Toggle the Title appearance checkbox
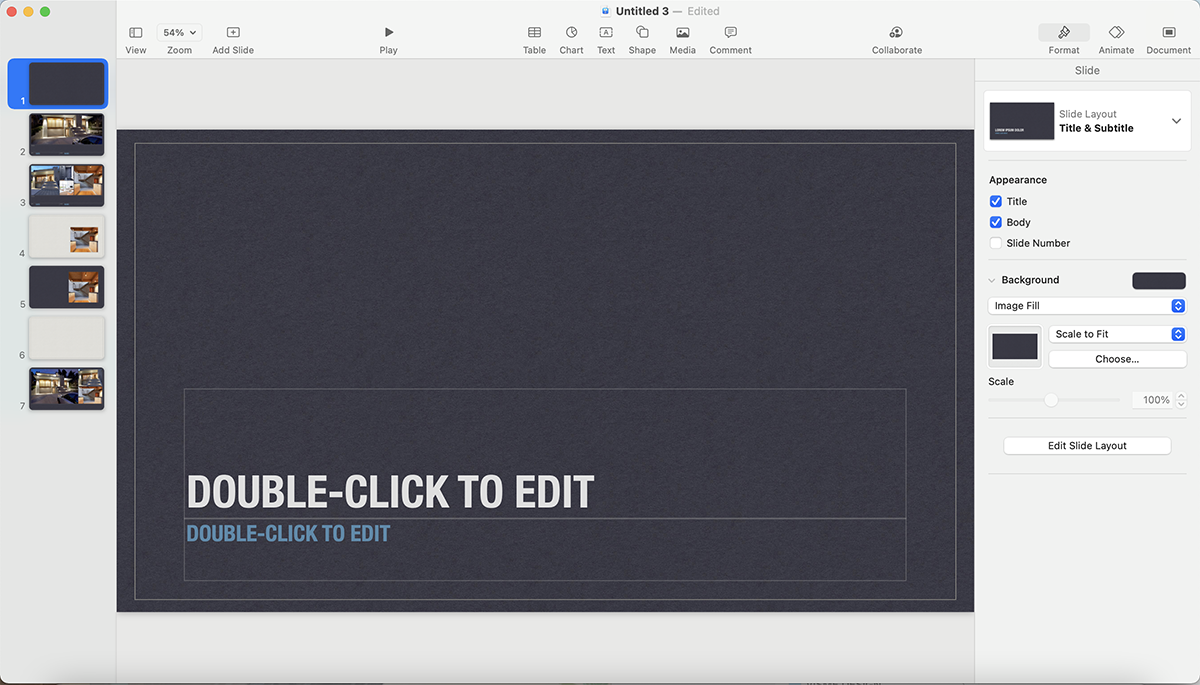Viewport: 1200px width, 685px height. click(x=996, y=201)
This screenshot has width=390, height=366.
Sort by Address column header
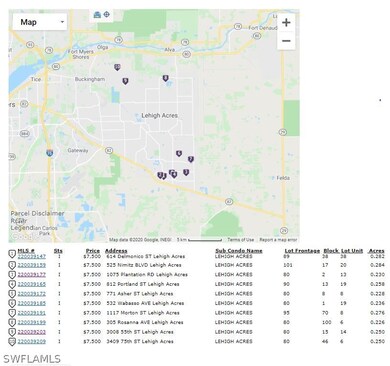[x=116, y=251]
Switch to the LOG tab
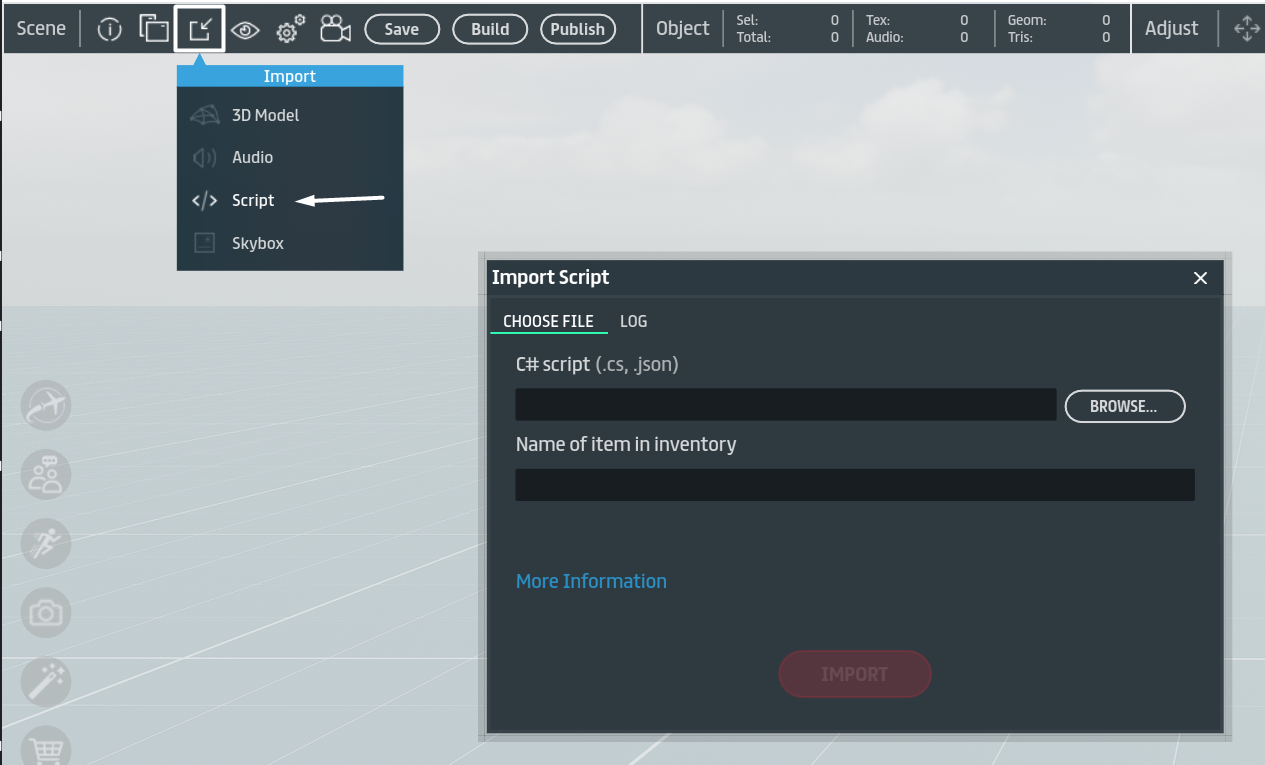1265x765 pixels. 633,321
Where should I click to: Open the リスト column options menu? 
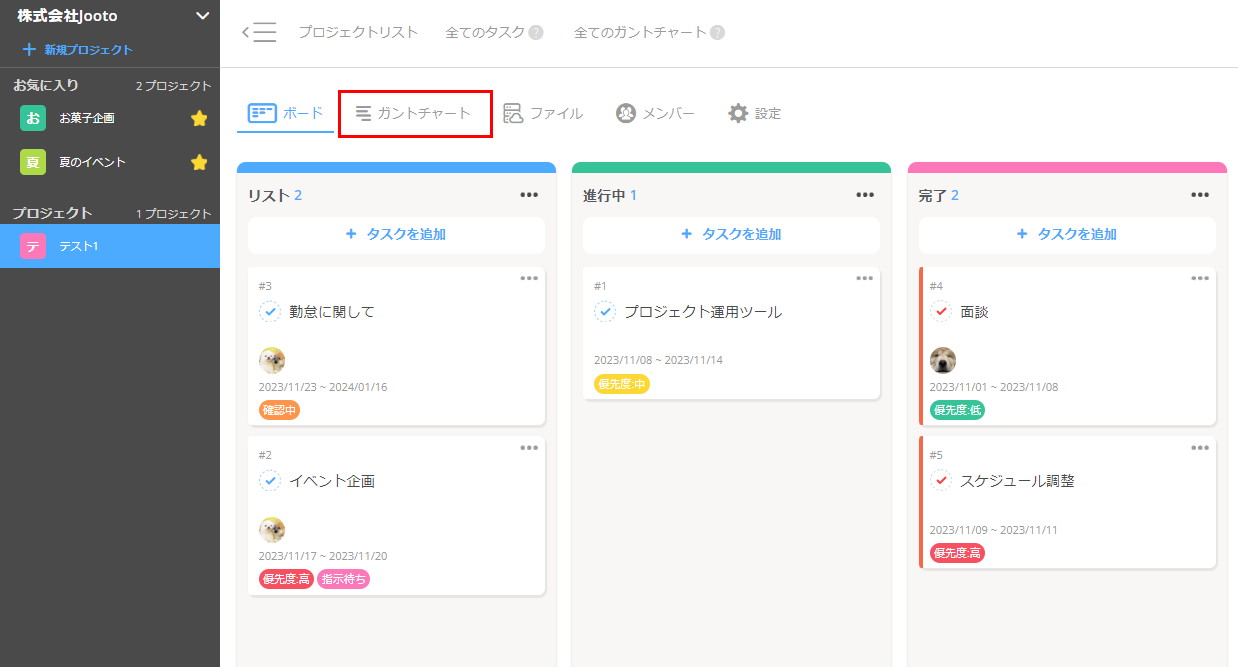coord(529,195)
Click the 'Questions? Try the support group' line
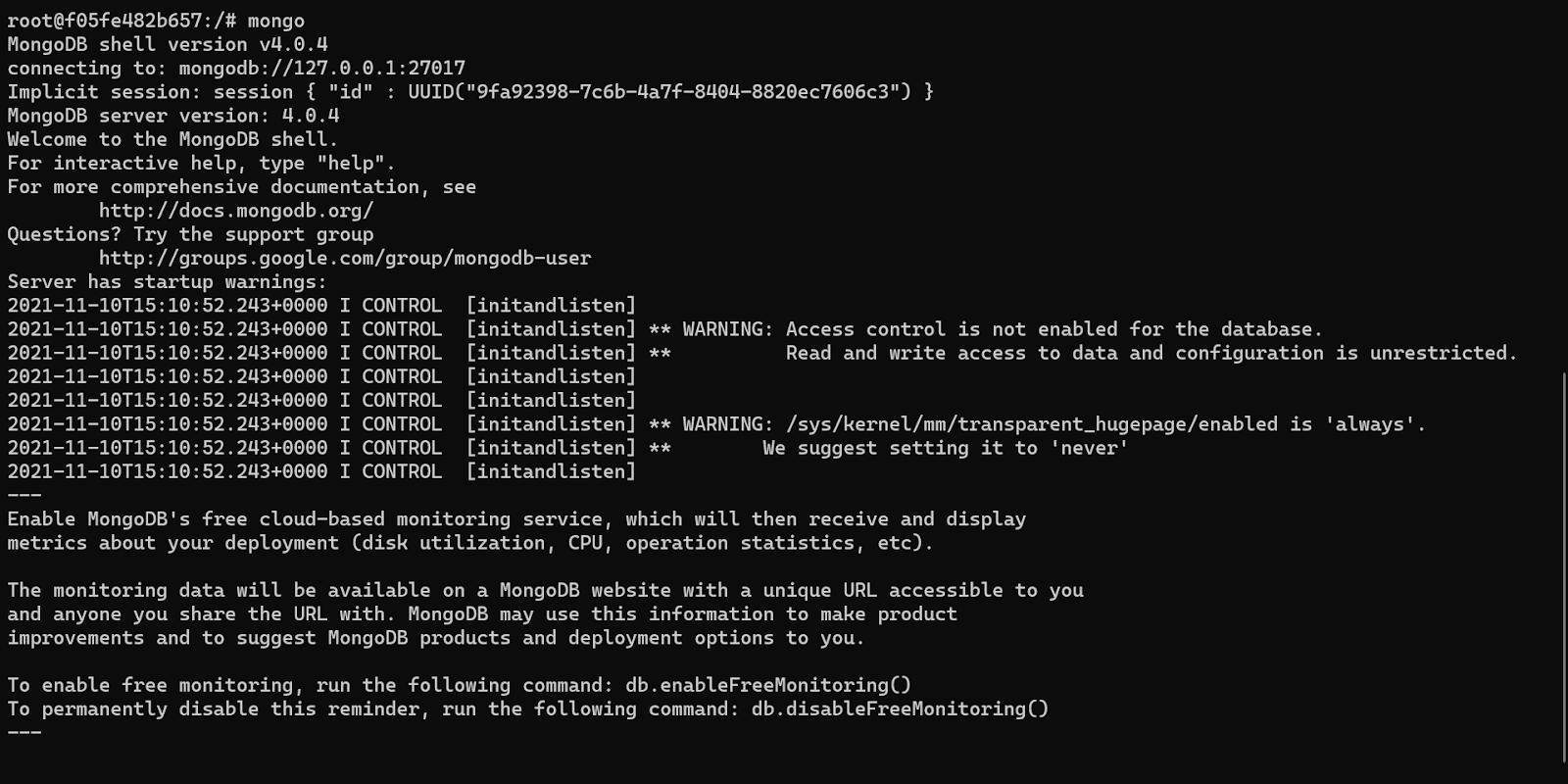This screenshot has height=784, width=1568. (x=190, y=235)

_ _ _ _

ACTIVITY: Restate the records above word for word. Skip every picture.

YOUR RESPONSE:
Toggle the Title appearance checkbox
Viewport: 1200px width, 685px height. click(x=996, y=201)
This screenshot has width=390, height=366.
Sort by Address column header
[x=116, y=251]
Switch to the LOG tab
1265x765 pixels. 633,321
Where should I click to: Open the リスト column options menu? 
coord(529,195)
Click the 'Questions? Try the support group' line
This screenshot has height=784, width=1568. (x=190, y=235)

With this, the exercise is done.